The request: Please quote the material word for word, starting at the line that contains "Where should I" and ending with the last line of the material, both included. Leave the pictures out of your answer.

-- Start of Exercise material --

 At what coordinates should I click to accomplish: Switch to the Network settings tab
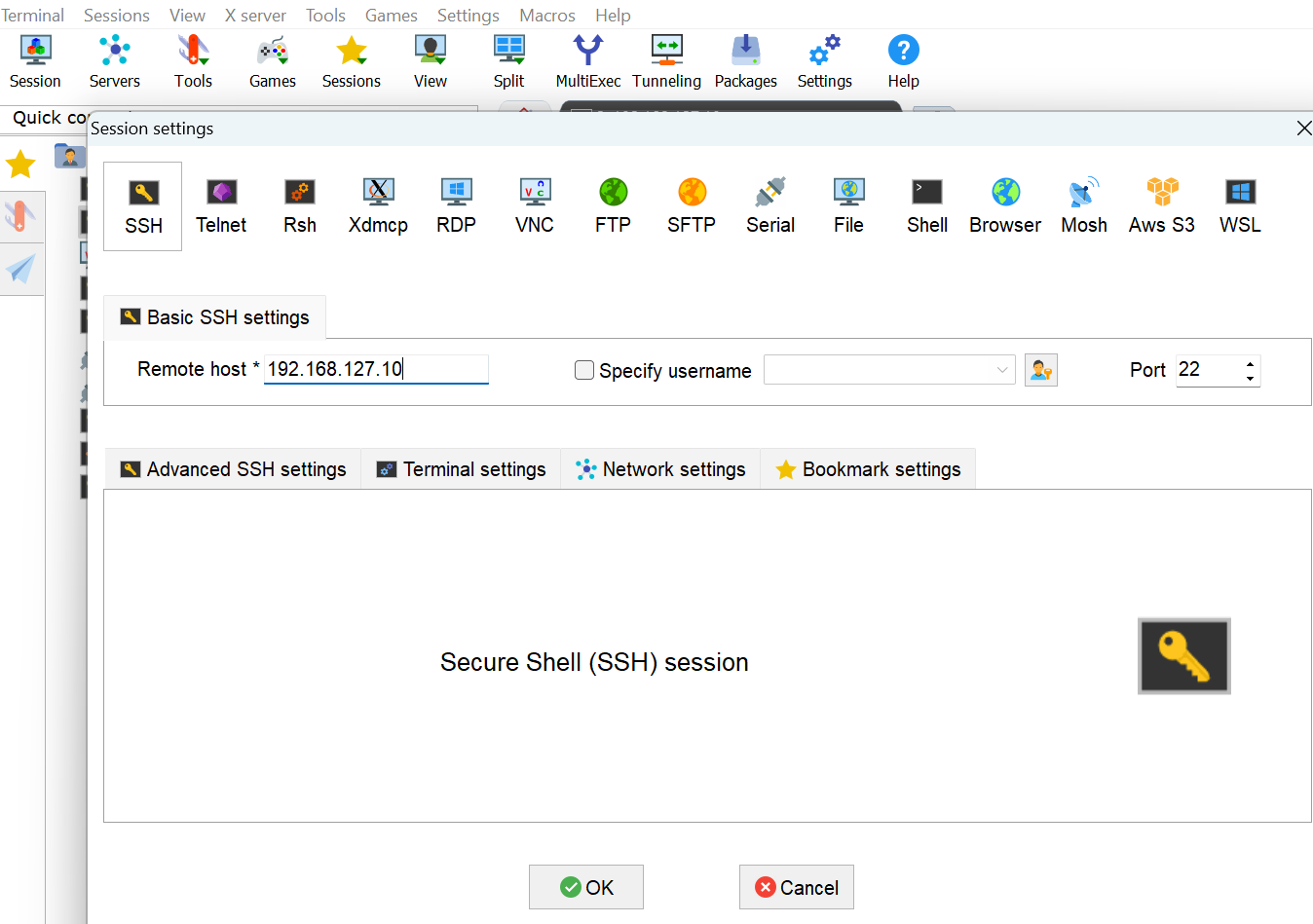[661, 469]
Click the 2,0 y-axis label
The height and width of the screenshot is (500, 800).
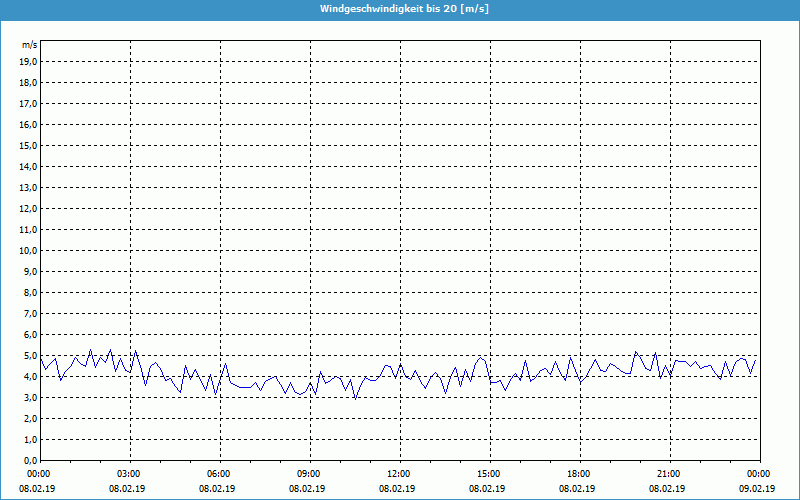point(31,418)
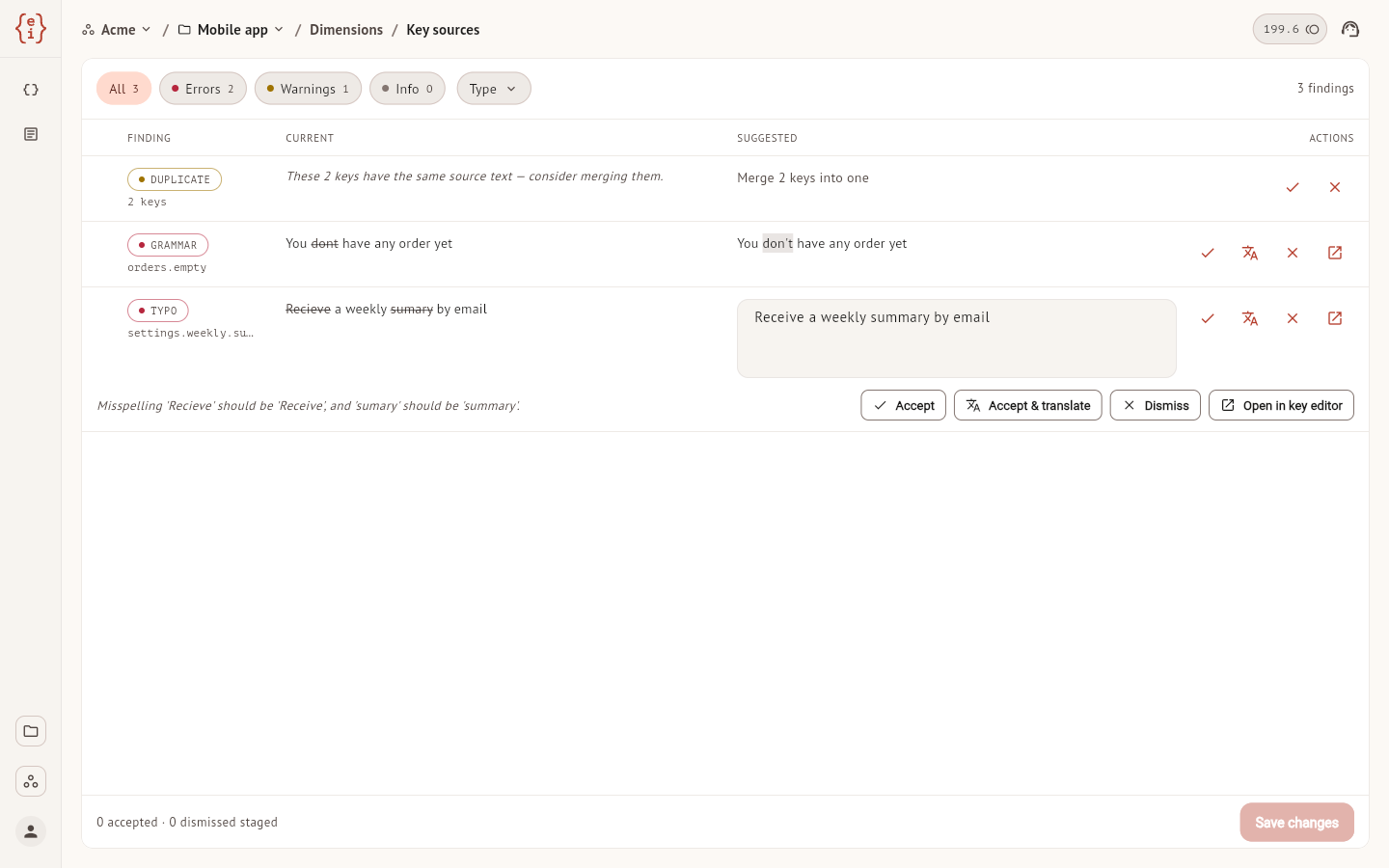Expand the Type filter dropdown

click(494, 89)
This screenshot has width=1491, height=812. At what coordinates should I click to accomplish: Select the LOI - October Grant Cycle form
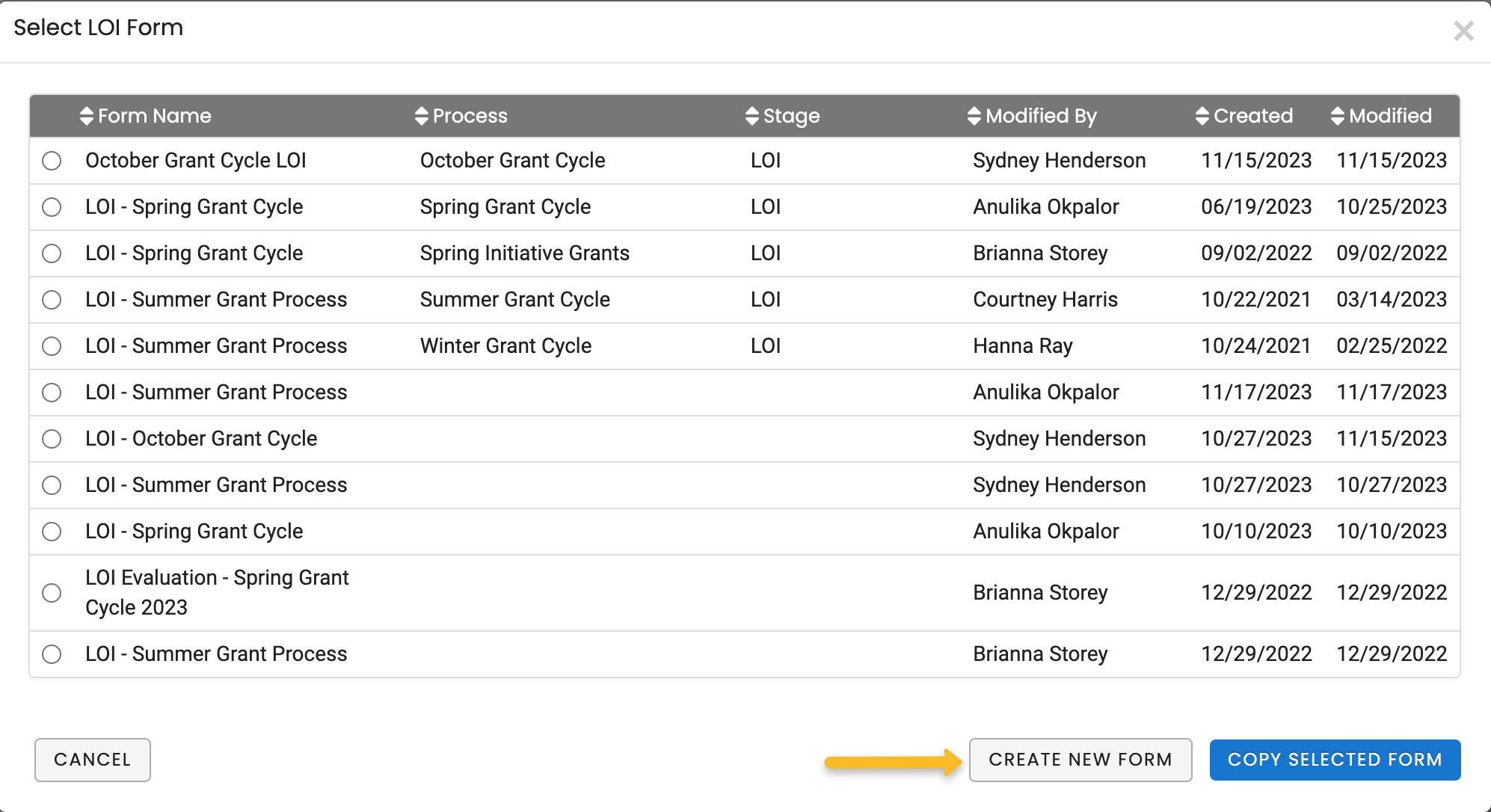click(52, 439)
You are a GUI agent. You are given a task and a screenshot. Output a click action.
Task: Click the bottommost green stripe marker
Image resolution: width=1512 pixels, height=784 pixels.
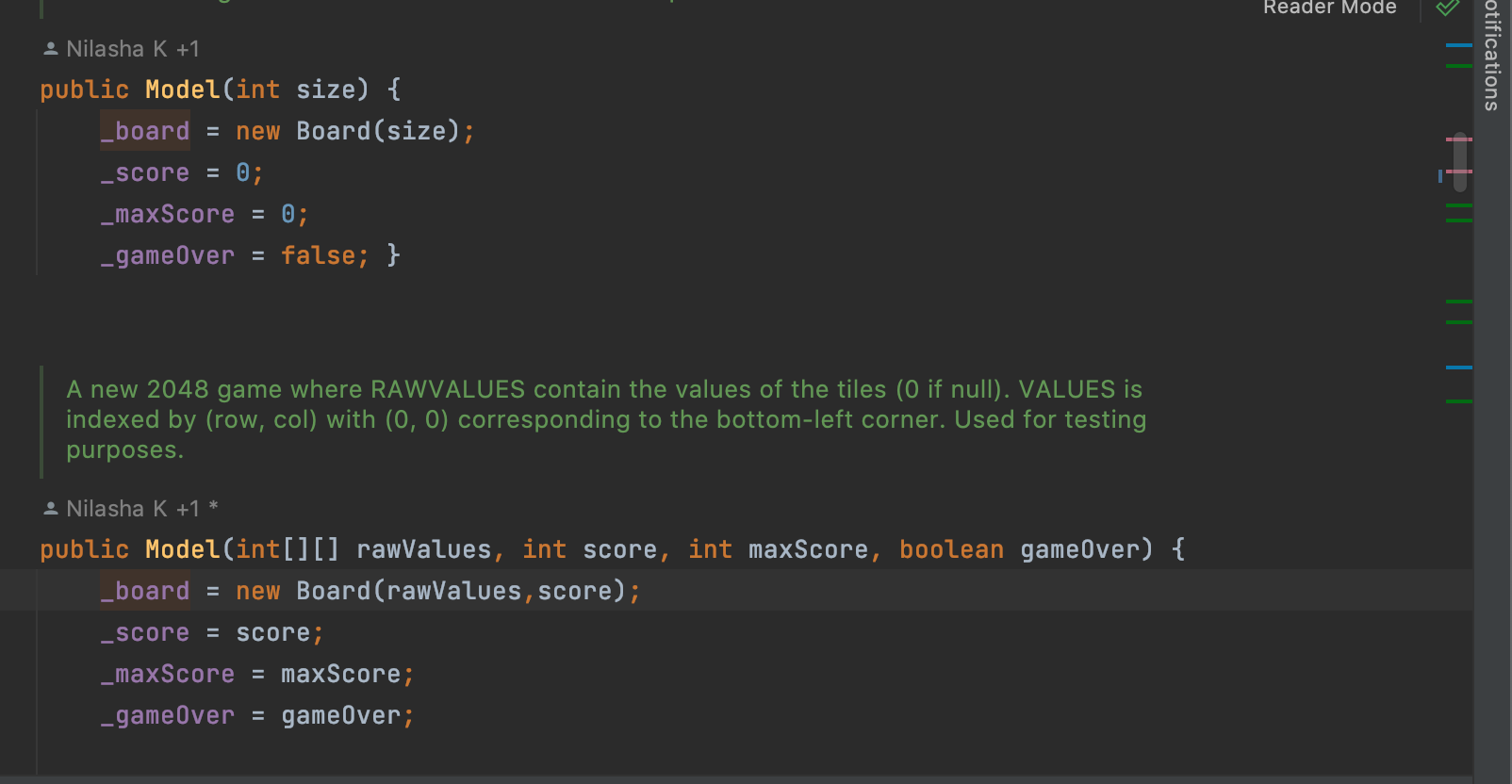(x=1458, y=401)
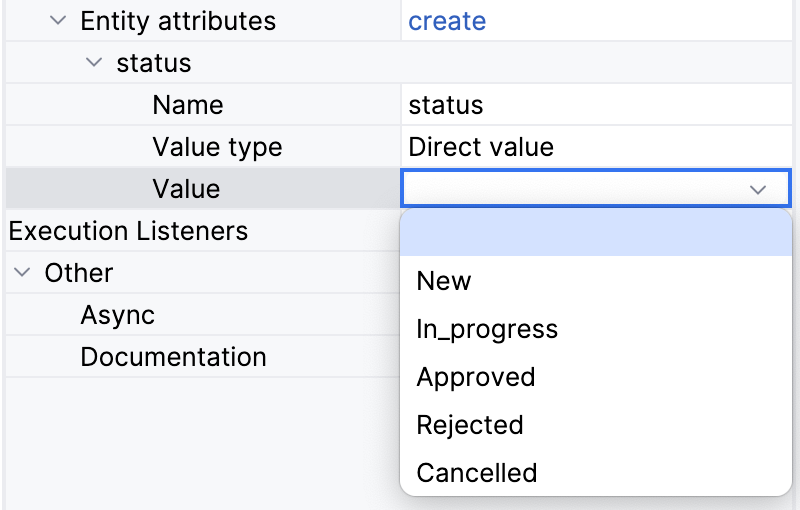This screenshot has width=800, height=510.
Task: Click the Value dropdown arrow
Action: coord(758,189)
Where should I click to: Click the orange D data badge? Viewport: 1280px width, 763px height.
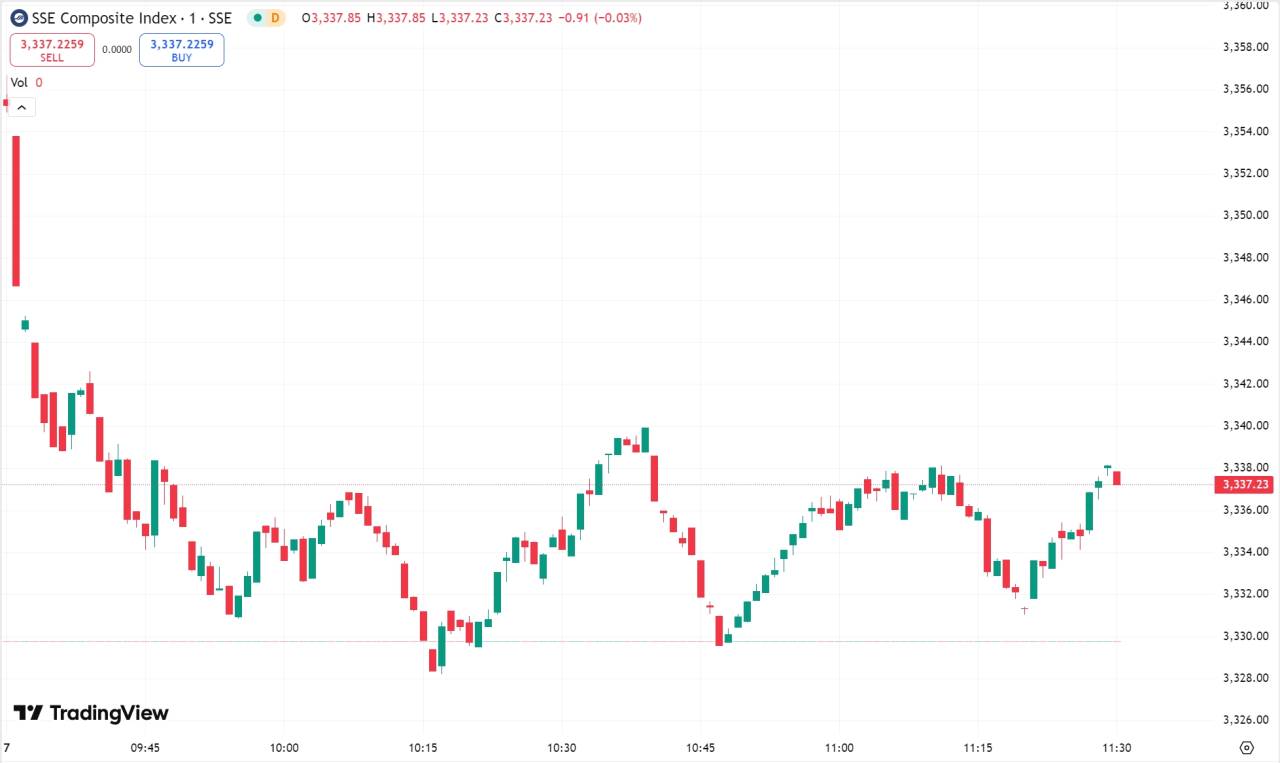[275, 18]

-- End of Exercise material --

Solution:
Where should I click to: Click the orange D data badge? Viewport: 1280px width, 763px height.
[275, 18]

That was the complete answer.